Convidados pelo TSE para integrar sua comissão de transparência, as
Forças Armadas brasileiras têm desempenhado um papel inédito na
investigação da segurança do sistema eleitoral do país.
Os críticos questionam a proeminência dos militares no processo,
especialmente porque suas preocupações ecoaram a retórica de Bolsonaro
sobre possíveis fraudes. O presidente, ex-capitão do Exército, encheu
seu gabinete com ex-oficiais militares, enquanto dizia aos apoiadores
que as Forças Armadas estão “do nosso lado”.

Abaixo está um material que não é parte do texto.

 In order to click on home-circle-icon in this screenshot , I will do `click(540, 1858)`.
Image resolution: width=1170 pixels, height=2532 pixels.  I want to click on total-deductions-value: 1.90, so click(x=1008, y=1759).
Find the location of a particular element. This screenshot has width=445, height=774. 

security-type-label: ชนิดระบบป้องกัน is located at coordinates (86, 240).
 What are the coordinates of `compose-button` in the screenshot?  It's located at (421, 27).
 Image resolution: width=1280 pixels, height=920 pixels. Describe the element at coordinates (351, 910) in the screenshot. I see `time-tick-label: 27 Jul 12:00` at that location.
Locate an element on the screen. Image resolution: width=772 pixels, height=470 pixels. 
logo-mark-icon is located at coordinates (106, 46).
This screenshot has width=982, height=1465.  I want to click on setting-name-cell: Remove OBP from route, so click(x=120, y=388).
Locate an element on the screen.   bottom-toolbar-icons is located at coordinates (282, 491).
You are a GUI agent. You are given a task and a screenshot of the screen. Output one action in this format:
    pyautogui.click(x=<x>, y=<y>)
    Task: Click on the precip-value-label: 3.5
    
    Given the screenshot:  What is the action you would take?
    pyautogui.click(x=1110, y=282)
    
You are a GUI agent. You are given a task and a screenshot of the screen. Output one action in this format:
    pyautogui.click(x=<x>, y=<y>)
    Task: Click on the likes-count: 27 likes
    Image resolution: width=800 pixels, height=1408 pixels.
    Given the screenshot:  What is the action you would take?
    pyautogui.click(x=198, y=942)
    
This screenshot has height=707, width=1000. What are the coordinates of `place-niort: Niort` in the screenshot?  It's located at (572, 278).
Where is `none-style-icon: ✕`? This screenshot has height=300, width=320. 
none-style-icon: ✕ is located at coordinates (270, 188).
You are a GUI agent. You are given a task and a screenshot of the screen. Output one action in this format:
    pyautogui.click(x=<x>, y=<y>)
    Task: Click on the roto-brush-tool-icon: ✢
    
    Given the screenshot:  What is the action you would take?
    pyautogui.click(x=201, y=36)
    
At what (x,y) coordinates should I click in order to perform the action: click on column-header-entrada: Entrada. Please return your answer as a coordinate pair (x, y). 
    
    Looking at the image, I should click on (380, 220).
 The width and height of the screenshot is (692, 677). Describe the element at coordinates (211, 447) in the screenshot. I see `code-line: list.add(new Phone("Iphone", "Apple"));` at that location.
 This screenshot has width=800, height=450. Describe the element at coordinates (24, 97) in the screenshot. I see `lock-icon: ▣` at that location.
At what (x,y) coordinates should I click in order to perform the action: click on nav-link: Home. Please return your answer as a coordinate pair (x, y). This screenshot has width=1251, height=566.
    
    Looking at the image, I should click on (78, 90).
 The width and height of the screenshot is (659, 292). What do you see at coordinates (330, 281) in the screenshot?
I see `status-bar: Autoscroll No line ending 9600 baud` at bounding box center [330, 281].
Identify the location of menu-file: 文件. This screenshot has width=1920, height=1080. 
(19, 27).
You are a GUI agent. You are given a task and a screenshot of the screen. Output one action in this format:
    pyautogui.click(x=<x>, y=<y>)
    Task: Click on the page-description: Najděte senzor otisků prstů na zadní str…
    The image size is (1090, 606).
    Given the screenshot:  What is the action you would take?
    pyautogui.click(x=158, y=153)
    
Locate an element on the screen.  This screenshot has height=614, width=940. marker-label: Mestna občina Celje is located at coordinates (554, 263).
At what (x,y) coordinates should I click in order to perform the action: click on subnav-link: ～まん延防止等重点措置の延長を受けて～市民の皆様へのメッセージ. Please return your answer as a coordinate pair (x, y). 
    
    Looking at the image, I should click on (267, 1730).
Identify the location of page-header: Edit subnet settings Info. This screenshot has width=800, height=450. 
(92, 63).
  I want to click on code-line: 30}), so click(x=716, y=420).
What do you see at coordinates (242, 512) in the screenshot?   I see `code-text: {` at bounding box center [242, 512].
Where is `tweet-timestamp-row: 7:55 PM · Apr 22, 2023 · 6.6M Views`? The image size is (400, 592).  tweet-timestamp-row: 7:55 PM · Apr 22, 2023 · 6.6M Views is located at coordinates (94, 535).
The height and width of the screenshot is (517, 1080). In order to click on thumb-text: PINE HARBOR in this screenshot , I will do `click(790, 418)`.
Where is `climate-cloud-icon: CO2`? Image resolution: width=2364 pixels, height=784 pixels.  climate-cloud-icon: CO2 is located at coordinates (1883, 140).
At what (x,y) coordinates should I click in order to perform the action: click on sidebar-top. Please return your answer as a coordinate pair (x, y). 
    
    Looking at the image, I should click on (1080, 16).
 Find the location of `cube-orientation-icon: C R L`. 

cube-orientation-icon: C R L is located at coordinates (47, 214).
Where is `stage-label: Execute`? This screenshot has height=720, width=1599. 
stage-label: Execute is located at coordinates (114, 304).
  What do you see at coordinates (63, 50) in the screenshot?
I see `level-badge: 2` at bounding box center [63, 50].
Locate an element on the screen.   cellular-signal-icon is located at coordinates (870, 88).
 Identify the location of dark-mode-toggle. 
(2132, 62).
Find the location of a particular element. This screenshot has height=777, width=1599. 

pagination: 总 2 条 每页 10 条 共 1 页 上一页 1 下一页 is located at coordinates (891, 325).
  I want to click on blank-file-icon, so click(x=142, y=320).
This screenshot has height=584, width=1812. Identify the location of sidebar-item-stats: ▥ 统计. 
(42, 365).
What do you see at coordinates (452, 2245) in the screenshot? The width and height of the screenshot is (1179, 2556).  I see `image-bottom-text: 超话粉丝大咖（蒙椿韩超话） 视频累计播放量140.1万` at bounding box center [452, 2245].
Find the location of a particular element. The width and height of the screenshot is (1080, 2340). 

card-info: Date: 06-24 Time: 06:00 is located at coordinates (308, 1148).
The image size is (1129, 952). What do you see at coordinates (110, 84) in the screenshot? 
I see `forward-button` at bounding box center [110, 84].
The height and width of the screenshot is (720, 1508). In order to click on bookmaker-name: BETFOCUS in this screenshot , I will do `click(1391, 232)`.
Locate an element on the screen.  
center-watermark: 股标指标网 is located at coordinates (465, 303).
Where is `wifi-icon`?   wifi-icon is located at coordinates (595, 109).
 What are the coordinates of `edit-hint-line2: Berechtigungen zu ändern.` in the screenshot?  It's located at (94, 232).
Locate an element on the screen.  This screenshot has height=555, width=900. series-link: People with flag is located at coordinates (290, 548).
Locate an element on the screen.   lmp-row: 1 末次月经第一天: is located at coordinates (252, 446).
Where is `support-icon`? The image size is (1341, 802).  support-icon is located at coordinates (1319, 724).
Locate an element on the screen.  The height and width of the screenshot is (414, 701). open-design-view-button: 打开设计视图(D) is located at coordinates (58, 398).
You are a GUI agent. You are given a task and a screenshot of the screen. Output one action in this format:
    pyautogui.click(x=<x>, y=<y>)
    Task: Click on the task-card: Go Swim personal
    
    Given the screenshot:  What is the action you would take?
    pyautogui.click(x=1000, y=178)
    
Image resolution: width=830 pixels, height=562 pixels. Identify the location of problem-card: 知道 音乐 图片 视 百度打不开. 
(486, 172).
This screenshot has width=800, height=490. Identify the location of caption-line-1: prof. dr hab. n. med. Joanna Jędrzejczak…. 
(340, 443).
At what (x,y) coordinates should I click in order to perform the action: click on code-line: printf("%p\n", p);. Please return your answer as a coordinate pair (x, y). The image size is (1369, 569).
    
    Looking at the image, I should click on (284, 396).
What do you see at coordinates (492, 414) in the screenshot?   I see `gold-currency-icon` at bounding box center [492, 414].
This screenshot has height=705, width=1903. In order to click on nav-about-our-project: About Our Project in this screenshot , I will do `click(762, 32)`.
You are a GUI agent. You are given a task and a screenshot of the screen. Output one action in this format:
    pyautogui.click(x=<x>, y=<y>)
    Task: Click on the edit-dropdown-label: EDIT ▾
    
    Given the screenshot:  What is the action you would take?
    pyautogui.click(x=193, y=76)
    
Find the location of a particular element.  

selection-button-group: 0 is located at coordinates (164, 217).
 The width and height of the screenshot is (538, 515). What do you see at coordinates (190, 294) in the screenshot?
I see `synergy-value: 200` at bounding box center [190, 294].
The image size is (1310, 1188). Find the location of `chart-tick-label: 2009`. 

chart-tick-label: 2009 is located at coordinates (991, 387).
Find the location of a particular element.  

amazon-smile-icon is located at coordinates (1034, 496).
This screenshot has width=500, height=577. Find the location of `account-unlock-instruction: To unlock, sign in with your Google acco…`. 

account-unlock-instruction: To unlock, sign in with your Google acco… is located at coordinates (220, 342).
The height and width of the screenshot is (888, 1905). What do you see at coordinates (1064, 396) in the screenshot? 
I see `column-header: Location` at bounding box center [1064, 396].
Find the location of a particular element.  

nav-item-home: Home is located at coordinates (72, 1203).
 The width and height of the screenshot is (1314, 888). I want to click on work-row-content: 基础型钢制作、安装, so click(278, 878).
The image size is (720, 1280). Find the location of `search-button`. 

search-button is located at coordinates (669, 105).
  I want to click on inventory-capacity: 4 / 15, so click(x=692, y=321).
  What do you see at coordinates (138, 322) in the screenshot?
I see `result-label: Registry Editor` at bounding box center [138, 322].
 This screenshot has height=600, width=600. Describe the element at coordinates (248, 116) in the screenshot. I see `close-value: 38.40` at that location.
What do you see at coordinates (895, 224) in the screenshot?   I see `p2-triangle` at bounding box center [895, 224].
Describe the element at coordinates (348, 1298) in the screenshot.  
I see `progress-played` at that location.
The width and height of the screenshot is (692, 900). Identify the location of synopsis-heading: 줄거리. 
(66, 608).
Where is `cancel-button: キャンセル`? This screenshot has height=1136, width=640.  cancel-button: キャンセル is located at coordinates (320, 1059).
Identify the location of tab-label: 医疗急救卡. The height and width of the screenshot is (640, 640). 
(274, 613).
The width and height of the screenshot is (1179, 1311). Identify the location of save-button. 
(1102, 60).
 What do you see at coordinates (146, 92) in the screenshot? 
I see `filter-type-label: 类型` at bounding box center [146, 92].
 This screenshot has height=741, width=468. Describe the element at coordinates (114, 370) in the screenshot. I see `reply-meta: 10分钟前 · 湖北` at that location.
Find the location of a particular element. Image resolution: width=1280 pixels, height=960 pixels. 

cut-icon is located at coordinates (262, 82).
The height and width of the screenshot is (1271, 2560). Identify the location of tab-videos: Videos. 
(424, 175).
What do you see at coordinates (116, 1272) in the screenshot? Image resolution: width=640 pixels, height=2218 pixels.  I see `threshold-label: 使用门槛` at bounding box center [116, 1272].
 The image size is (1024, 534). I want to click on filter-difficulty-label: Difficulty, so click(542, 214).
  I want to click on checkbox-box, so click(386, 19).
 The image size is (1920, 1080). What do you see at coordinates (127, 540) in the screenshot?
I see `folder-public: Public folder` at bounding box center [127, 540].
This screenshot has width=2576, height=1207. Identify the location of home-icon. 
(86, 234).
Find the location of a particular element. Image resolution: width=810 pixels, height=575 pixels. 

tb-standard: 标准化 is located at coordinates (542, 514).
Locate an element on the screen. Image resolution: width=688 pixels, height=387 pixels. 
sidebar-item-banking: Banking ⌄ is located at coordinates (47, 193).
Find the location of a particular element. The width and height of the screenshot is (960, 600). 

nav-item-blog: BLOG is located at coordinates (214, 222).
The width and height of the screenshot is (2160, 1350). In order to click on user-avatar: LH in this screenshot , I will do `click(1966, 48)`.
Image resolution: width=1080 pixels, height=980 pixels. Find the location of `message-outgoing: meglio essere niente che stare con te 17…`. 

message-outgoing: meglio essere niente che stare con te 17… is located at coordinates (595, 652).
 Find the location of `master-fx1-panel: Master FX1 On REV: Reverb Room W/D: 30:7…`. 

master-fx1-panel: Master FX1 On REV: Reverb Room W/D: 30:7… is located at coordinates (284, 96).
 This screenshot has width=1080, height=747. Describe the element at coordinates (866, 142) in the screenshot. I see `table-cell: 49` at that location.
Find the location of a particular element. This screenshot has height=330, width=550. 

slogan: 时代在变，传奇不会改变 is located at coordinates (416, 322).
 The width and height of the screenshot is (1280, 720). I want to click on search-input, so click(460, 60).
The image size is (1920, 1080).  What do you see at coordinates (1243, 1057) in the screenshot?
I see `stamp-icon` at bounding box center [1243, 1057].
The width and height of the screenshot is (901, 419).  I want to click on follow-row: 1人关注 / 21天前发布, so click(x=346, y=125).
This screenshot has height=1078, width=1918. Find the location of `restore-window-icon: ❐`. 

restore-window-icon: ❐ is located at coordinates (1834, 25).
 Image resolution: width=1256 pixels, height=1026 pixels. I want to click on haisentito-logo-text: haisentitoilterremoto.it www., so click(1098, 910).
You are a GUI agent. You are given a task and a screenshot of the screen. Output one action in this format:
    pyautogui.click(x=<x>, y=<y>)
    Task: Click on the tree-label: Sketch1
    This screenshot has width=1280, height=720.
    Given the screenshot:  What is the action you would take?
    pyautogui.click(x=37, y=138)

No entanto, as Forças Armadas se aproximaram de estabelecer uma
“contagem paralela” na noite das eleições, como sugeriu Bolsonaro. Em
vez disso, os representantes militares planejam fazer verificações
pontuais das máquinas de votação, comparando as leituras de papel em
algumas centenas de estações de votação com os resultados enviados ao
servidor do TSE.
É uma tarefa incomum para as Forças Armadas na jovem democracia
brasileira, mas os militares insistem que não é um sinal de ambições
políticas.
O ex-ministro da Defesa Raul Jungmann descartou qualquer risco de
golpe, contrastando o país hoje com o Brasil em 1964: o golpe militar
naquele ano foi abertamente apoiado por muitas das elites empresariais
brasileiras, famílias de classe média, igrejas e grande mídia, muito
longe do ambiente atual.
“O ministro da Defesa aderiu completamente, o que foi uma surpresa
para os generais, que vêm a postura dele como um desgaste para as
forças. Mas da parte do Alto Comando não há nenhuma possibilidade de se
envolverem em uma aventura”, disse um político veterano em conversas
regulares com chefes militares.
(Reportagem adicional de Lisandra Paraguassu)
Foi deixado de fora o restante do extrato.